Why the Chinese Aren’t Buying the CCP’s ‘China Dream’ Campaign

Skeptical and fatigued Chinese aren’t buying the CCP’s ‘China Dream’ campaign.

Commentary

Do the Chinese people believe the Chinese Communist Party (CCP) can bring China back to prosperity?

The short answer is “no.” The Party, under the absolute leadership of Xi Jinping, is promising a glorious future for China. But many are skeptical—and for good reason. Over the past decade or so, the Party has made conditions worse in China, not better.
A brief assessment of the recent past and present is helpful.

Worsening Economy

First, it’s fair and accurate to say that today, China faces domestic challenges and an international environment that have become markedly worse over the past decade or so. The contrast between the China then and the one now is stark.

In 2012, for example, China’s economy was booming. Today, it’s flailing. Back then, consumer confidence in China was high; today, it’s dismal. Debt wasn’t a problem back then, but today, a massive debt crisis looms on the horizon.
Jobs were plentiful in 2012, but that’s no longer the case. In August 2023, more than one in five Chinese between the ages of 16 and 24 were out of work.

In terms of trade, in 2012, the world’s factories, technologies, and hundreds of billions of dollars of investment capital flowed into China. The Beijing model of economic development was touted by the CCP.

Geopolitically, Beijing partnered with other nations, first in the West and then, via the Belt and Road Initiative, across Asia, Africa, South America, and even Europe. Today, China wants to dominate technological development and subjugate its trading partners. The West’s predictable pushback against an imperial China now threatens the country’s continued economic growth and technological development.
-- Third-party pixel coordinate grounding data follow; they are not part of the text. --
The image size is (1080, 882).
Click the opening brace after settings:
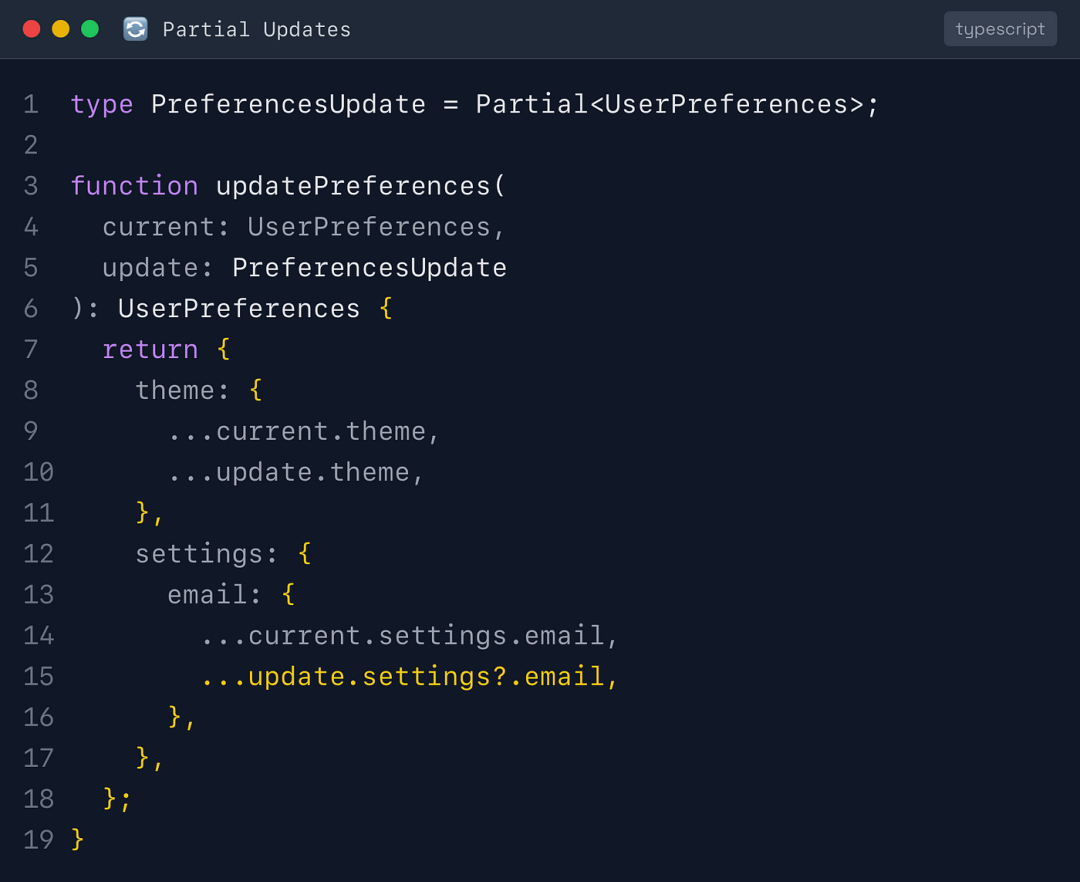click(x=305, y=553)
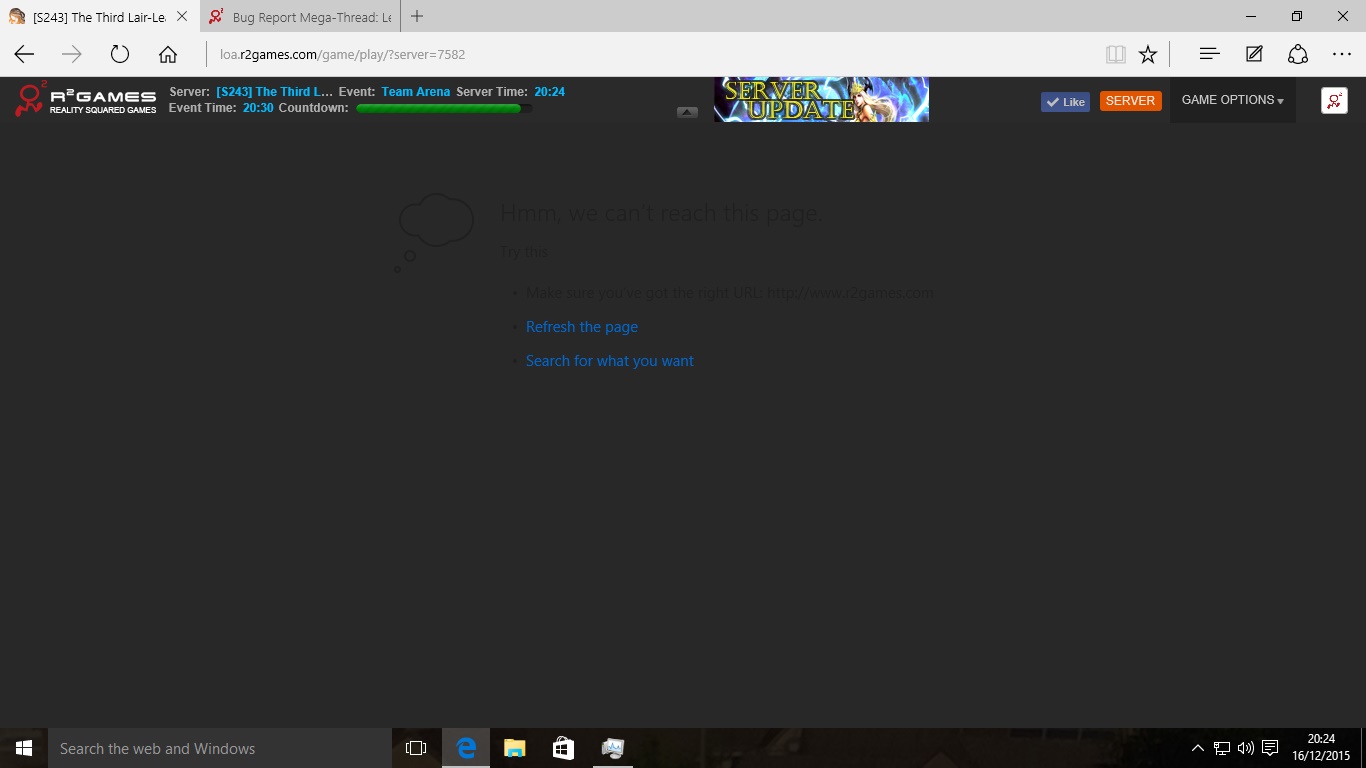Go to browser Home page

[168, 55]
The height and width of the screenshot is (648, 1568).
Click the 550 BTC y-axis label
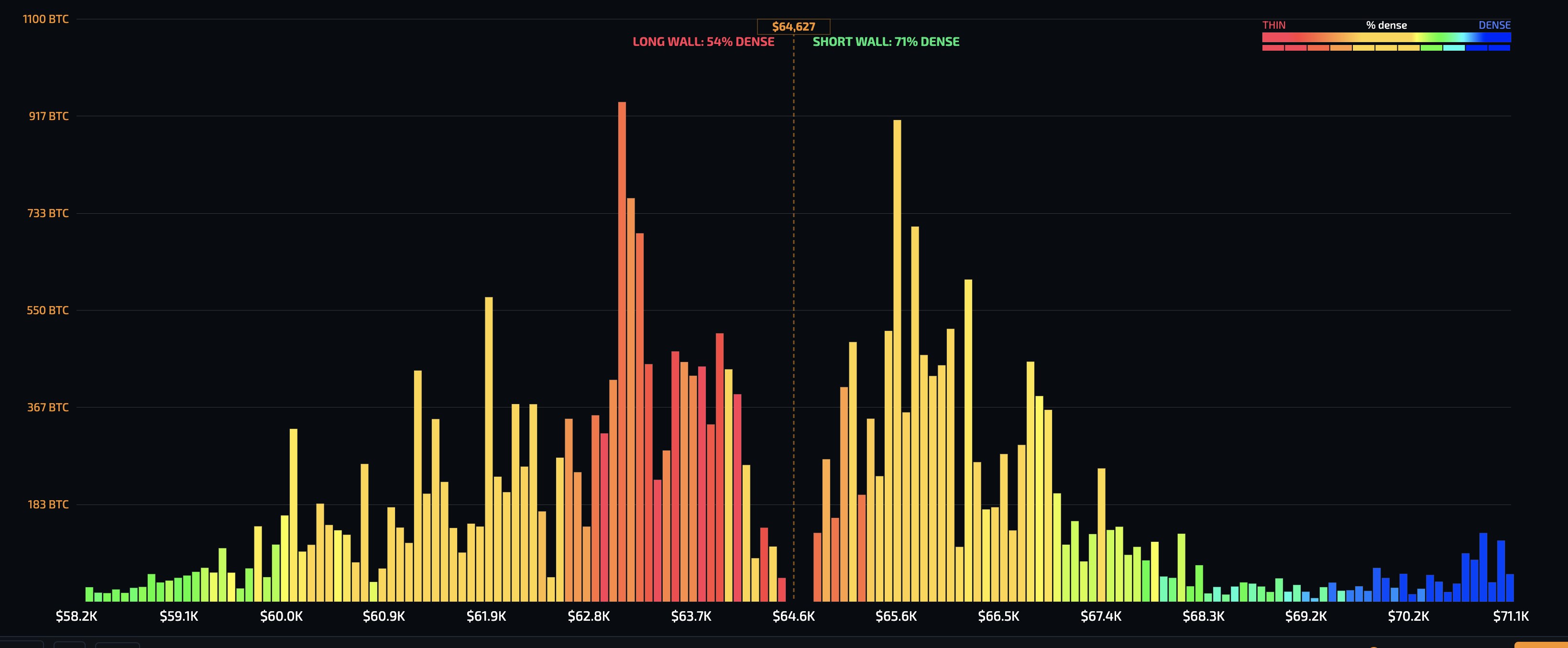tap(47, 310)
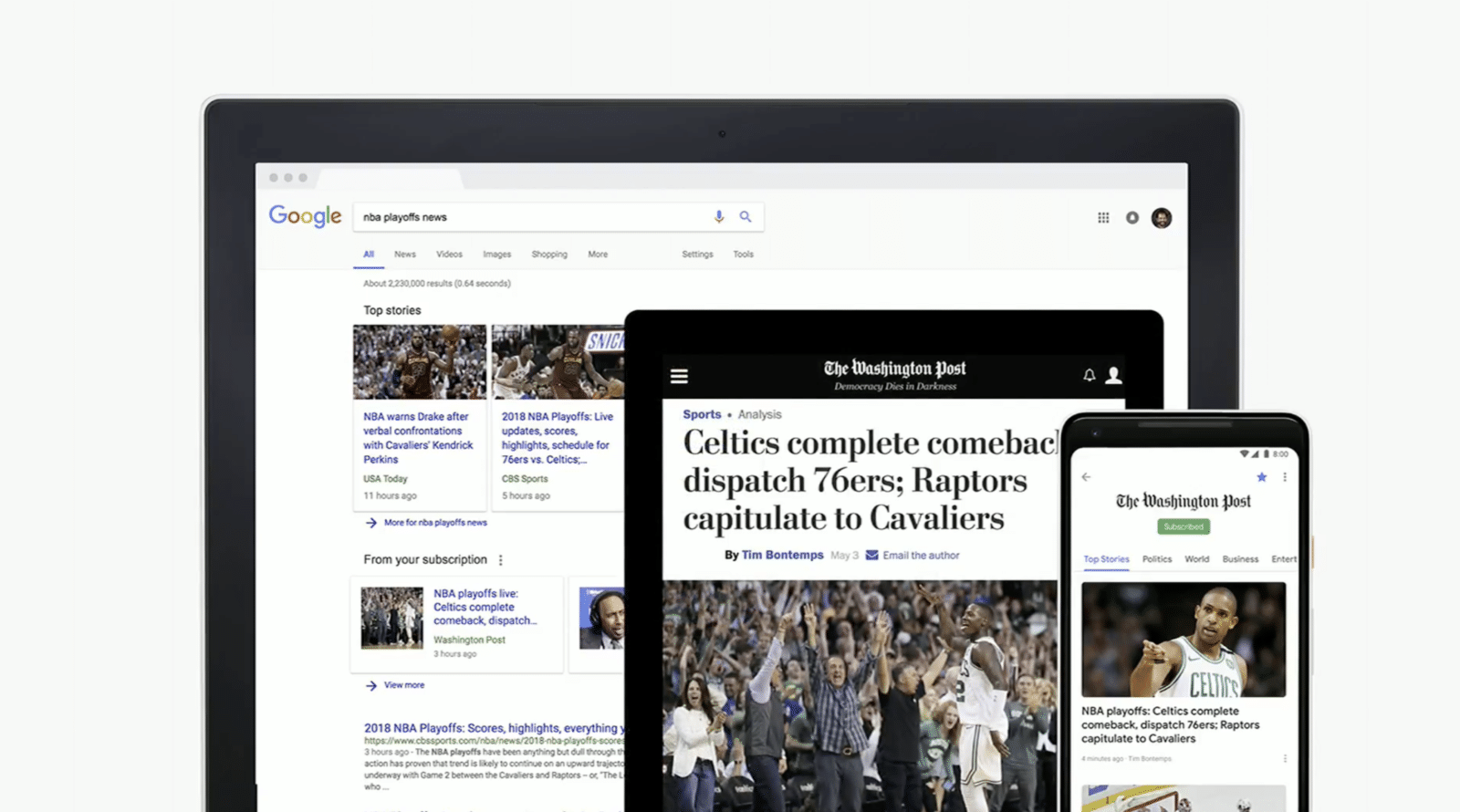Open the Washington Post hamburger menu
Screen dimensions: 1460x812
(679, 376)
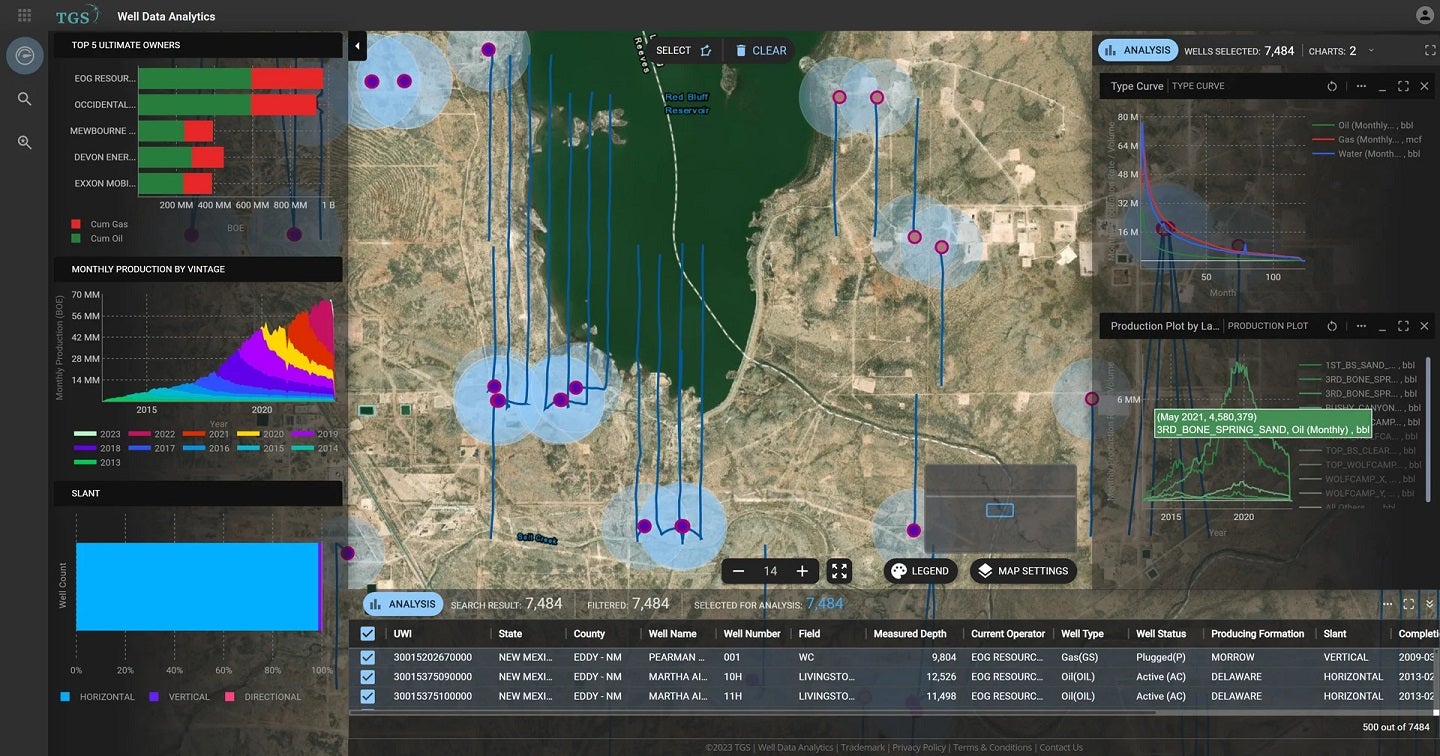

CCP’s Triangular Financing and Zombie Firms

Notably, in 2012, China’s per capita GDP was $6,301, while Taiwan’s was $21,295. In 2024, China’s per capita GDP is estimated at $13,136, while Taiwan’s is $35,129. In other words, while China’s per capita income has grown under the CCP, Taiwan’s has grown as well without the CCP and with many more freedoms. The difference is that Taiwan grew by enabling growth and innovation, and the relatively free flow of capital investment into high-growth industries created enormous value for Taiwan.

It’s a very different growth story in China. In fact, the CCP has been and continues to be an obstacle to growth and development. In the late 1970s and 1980s, growth and development only came after Beijing opened China to Western investment and technology.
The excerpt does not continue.